NVIDIA Titan X Video Card Coming in August For $1200
Nvidia CEO Jen-Hsun Huang announced at an engagement at Stanford University the NVIDIA Titan X, NVIDIA’s new flagship video card. Based on the company’s new GP102 GPU, it’s launching in less than two weeks, on August 2nd.
The new NVIDIA TITAN X is the biggest GPU ever built. It has a record-breaking 3,584 CUDA cores. So forget words. Here are its numbers:
- 11 TFLOPS FP32
- 44 TOPS INT8 (new deep learning inferencing instruction)
- 12B transistors
- 3,584 CUDA cores at 1.53GHz (versus 3,072 cores at 1.08GHz in previous TITAN X)
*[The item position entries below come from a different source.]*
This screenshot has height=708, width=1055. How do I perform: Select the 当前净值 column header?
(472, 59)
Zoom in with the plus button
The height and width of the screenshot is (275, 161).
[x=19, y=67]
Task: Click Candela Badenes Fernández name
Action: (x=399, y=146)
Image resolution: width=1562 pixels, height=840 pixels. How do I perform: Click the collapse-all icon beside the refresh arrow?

Up to 60% faster performance than previous TITAN X
High performance engineering for maximum overclocking
12 GB of GDDR5X memory (480 GB/s)
On the clockspeed front, Titan X will be clocked at 1417MHz base and 1531MHz boost. This puts the total FP32 throughput at 11 TFLOPs, 24% higher than GTX 1080. In terms of expected performance, NVIDIA isn’t offering any comparisons to GTX 1080, but relative to the Maxwell 2 based GTX Titan X, they are talking about an up to 60% performance boost.
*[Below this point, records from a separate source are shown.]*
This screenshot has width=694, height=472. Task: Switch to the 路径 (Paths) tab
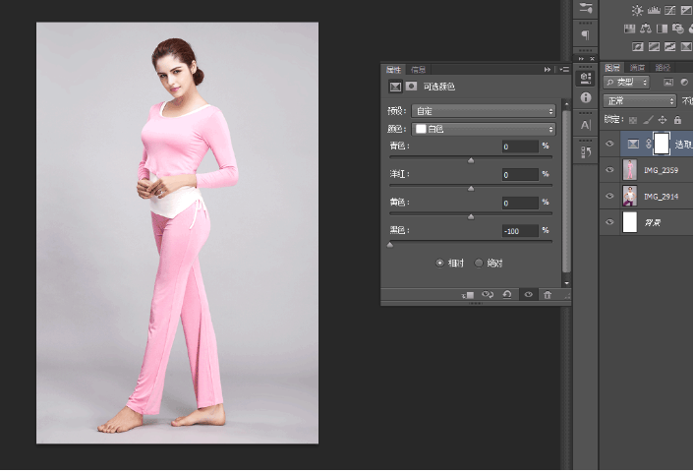(x=664, y=68)
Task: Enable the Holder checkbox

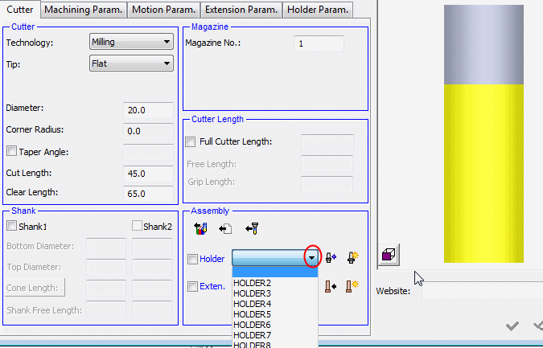Action: pos(192,259)
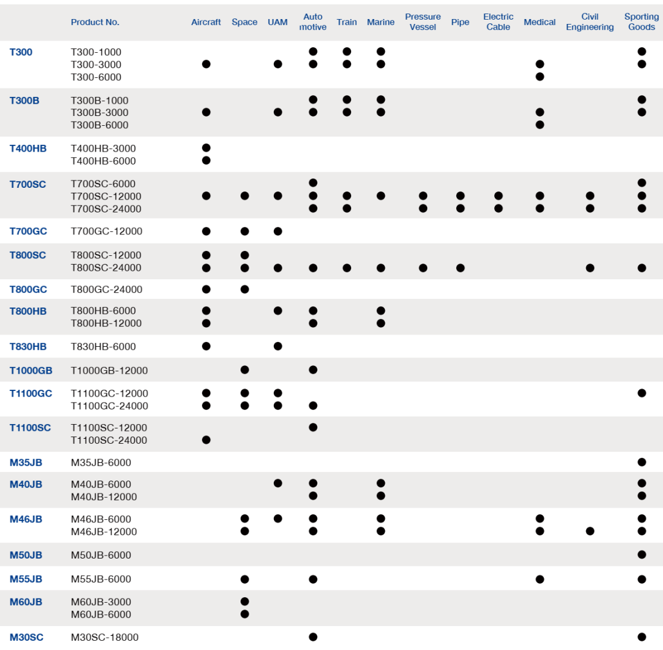Select the Space dot for M60JB-3000
663x650 pixels.
[245, 602]
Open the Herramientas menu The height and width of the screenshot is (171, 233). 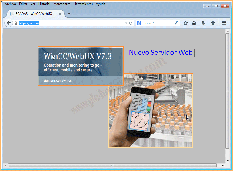[83, 4]

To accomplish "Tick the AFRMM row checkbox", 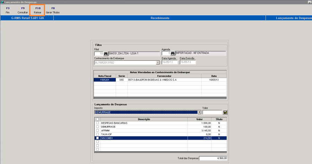I will pyautogui.click(x=97, y=130).
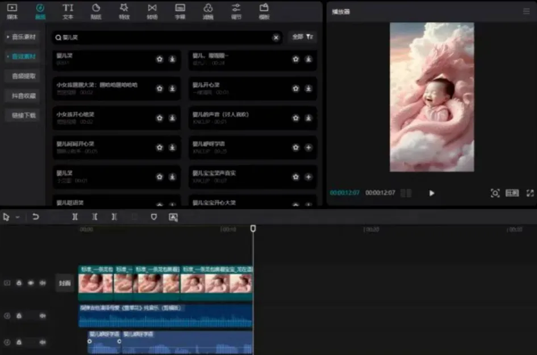Click the player fullscreen expand icon
Image resolution: width=537 pixels, height=355 pixels.
pos(530,193)
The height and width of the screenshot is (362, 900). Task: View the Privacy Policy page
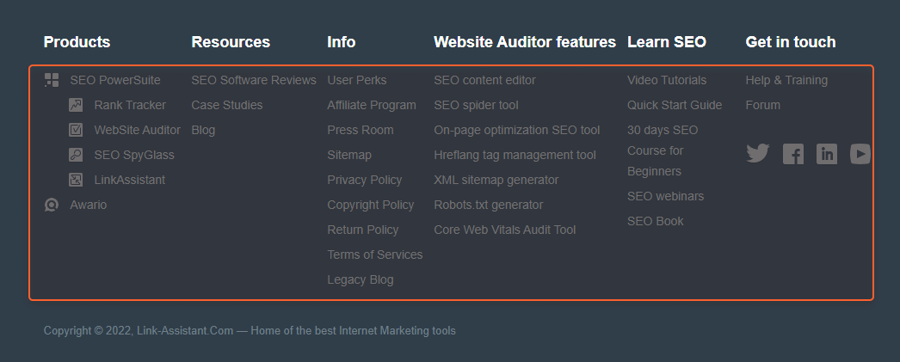[x=365, y=180]
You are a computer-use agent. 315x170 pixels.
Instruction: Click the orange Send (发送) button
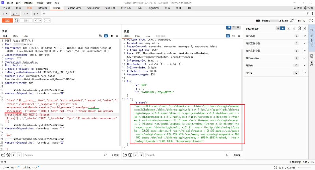7,20
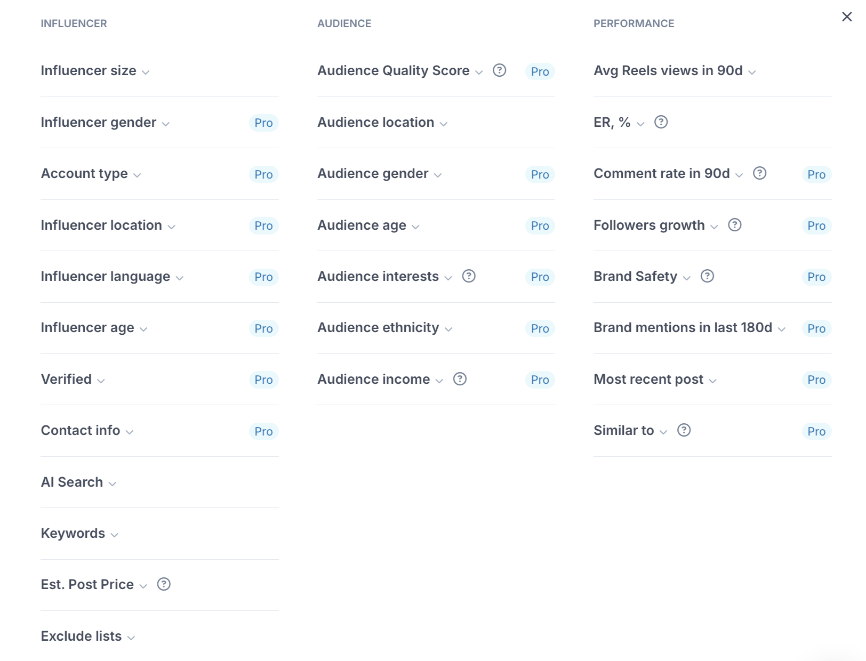Viewport: 866px width, 661px height.
Task: Expand the Keywords filter
Action: pos(79,534)
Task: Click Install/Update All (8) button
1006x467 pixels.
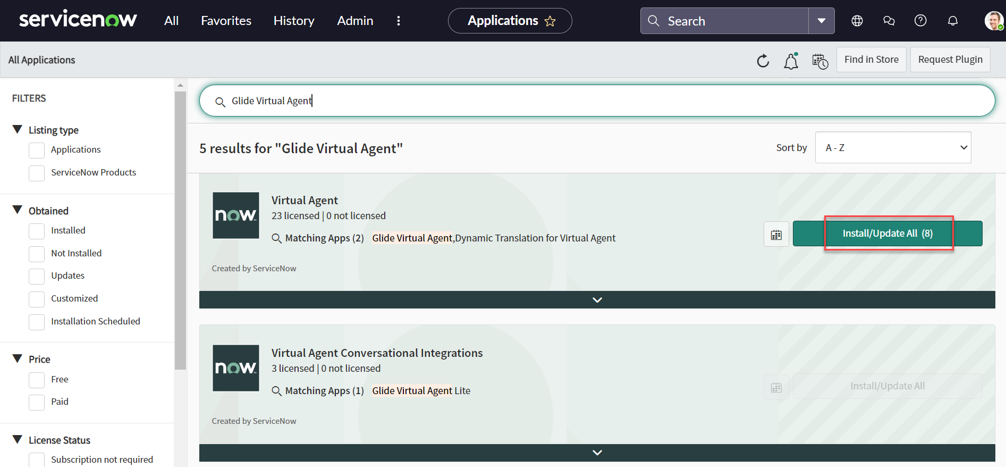Action: tap(887, 234)
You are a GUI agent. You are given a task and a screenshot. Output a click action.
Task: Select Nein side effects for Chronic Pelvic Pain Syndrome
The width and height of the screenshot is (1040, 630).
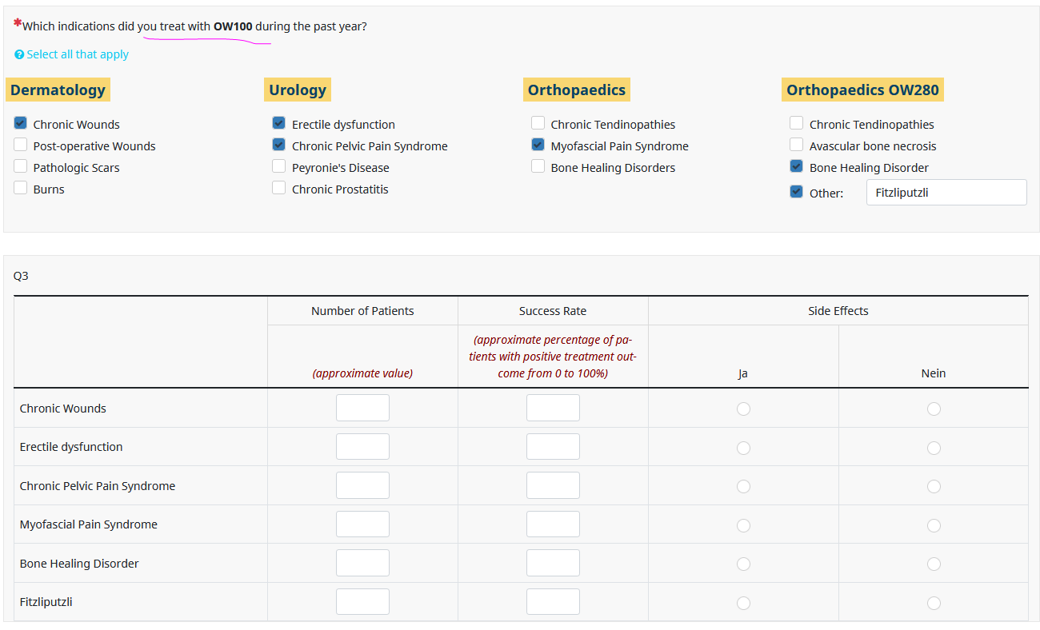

Feeding the card that is GP102 is a 384-bit GDDR5X memory bus. NVIDIA will be running Titan X’s GDDR5X at the same 10Gbps as on GTX 1080, so we’re looking at a straight-up 50% increase in memory bus size and resulting memory bandwidth, bringing Titan X to 480GB/sec.
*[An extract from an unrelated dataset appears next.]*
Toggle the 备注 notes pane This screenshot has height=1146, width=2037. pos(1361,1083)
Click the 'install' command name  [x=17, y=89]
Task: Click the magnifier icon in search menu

Like the past Titans, the new Titan X is a 250W card, putting it 70W above GTX 1080. The card is powered by the typical 8-pin + 6-pin power connector setup.
Display I/O is listed as DisplayPort 1.4, HDMI 2.0b, and DL-DVI.
The card will retail for $1200, $200 more than the previous GTX Titan X (Maxwell 2), and $500 more than the NVIDIA-built GTX 1080 Founders Edition. It will be available Aug. 2 direct from nvidia.com in North America and Europe, and select system builders. It is coming soon to Asia.